Parlamentskorrespondenz Nr. 879 vom 04.10.2011

Familienausschuss votiert für Ausbau des Kinderbetreuungsangebots

Anträge der Opposition zum Großteil vertagt

Wien (PK) – Mit Stimmeneinhelligkeit nahm der Familienausschuss des Nationalrats heute Nachmittag die neue 15a-Vereinbarung zum Ausbau des institutionellen Kinderbetreuungsangebots an. Darin bekennen sich Bund und Länder zum Barcelona-Ziel der Europäischen Union, das auf eine bessere Vereinbarkeit von Familie und Beruf abstellt. Da das Angebot an Kinderbetreuungsplätzen für Unter-Drei-Jährige diesen Vorgaben noch immer nicht entspricht, verpflichten sich die Bundesländer nunmehr zu einem weiteren Ausbau. Der Bund stellt für die teilweise Abdeckung des dadurch anfallenden finanziellen Mehraufwands entsprechende Mittel bereit: 2011 beläuft sich der diesbezügliche Zweckzuschuss auf 10 Mio. €, für die Jahre 2012, 2013 und 2014 sind Zuschüsse in Höhe von jeweils 15 Mio. € vorgesehen. Den Hauptanteil der Kosten für den Betrieb der zusätzlichen Kinderbetreuungsplätze tragen Länder und Gemeinden. Den Ausbau des Angebots müssen sie zu gleichen Teilen wie der Bund kofinanzieren.

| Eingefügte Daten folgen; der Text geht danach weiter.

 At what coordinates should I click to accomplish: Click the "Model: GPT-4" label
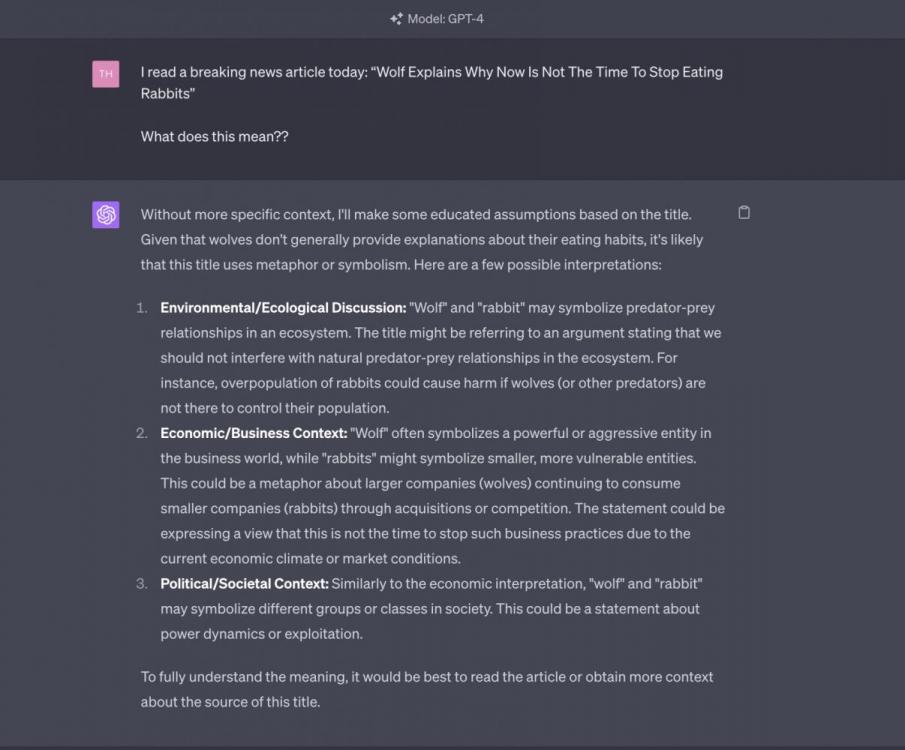pos(447,18)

Ziel dieser Maßnahmen ist es, die Betreuungsquote der Unter-Drei-Jährigen, die im Kindergartenjahr 2010/11 (unter Einbeziehung der Betreuung durch Tagesmütter und -väter) bei 19 % lag, bis 2014 auf rund 28 % heben, womit man sich dem Barcelona-Ziel von 33 % annähert. Daher können von Seiten der Länder auch nur maximal 25 % des Zweckzuschusses des Bundes für den Ausbau des Kinderbetreuungsangebots für Drei- bis Sechsjährige, aber 100 % für die Ausweitung des Angebots für Unter-Drei-Jährige verwendet werden. Unterstützung sollen außerdem Kinderbetreuungseinrichtungen mit erweiterten Jahresöffnungszeiten finden: Setzt eine Betreuungseinrichtung diesbezügliche Schritte, ist eine Förderung zur Abfederung der erhöhten Personalkosten möglich. Ab dem Kindergartenjahr 2013/2014 sollen schließlich nur noch Betreuungsplätze gefördert werden, die zumindest 47 Wochen jährlich geöffnet halten.

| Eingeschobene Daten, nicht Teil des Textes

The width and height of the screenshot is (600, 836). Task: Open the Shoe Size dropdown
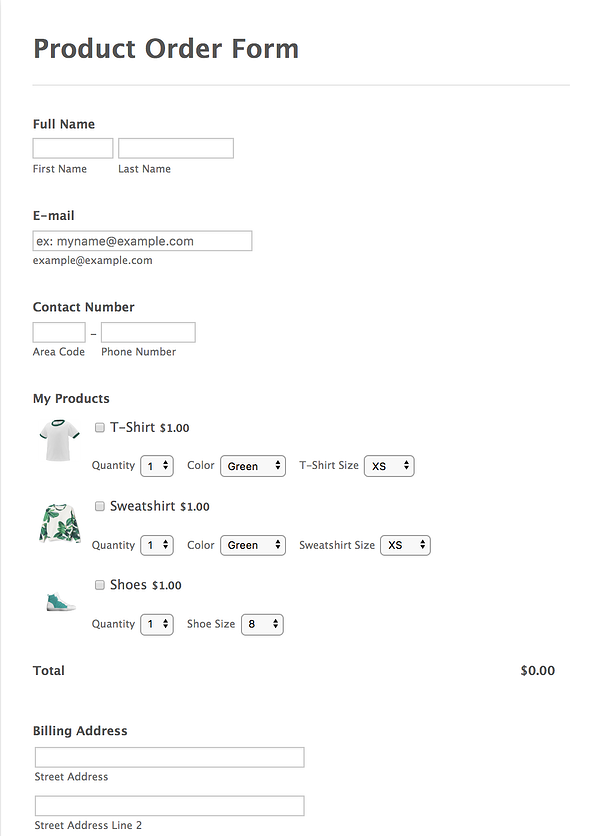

In besonderem Maße unterstützen möchte man im Zuge dieser Offensive  auch Tagesmütter und –väter. Das jeweilige Bundesland kann den Zweckzuschuss des Bundes deshalb auch für Investitionen zur Neuschaffung derartiger Betreuungsangebote nutzen: Von Seiten des Bundes werden 750 € für jede/n zusätzlich beschäftigte/n Tagesmutter/-vater gewährt. Mit der gleichen Summe unterstützt man außerdem die Teilnahme an Lehrgängen, die nach den landesinternen Bestimmungen durchgeführt werden. Absolviert der/die Interessent/in einen Ausbildungsgang, der vom BMWFJ mit dem Gütesiegel "Ausbildungslehrgang für Tagesmütter und –väter" ausgezeichnet wurde, gewährt der Bund sogar einen Zuschuss in Höhe von 1.000 €.

Keine Mehrheit fand hingegen der Antrag des BZÖ, der nicht nur auf die Weiterführung der 15a-Vereinbarung, sondern auch auf die Schaffung eines Bildungsplans mit Fokus auf früher sprachlicher Förderung drängt (1237/A[E]). Ebenso erging es dem Entschließungsantrag von G-Mandatarin Daniela Musiol, in dem die Antragstellerin die Festschreibung bundeseinheitlicher Qualitätsstandards in der Kinderbetreuung (1647/A[E]) einfordert.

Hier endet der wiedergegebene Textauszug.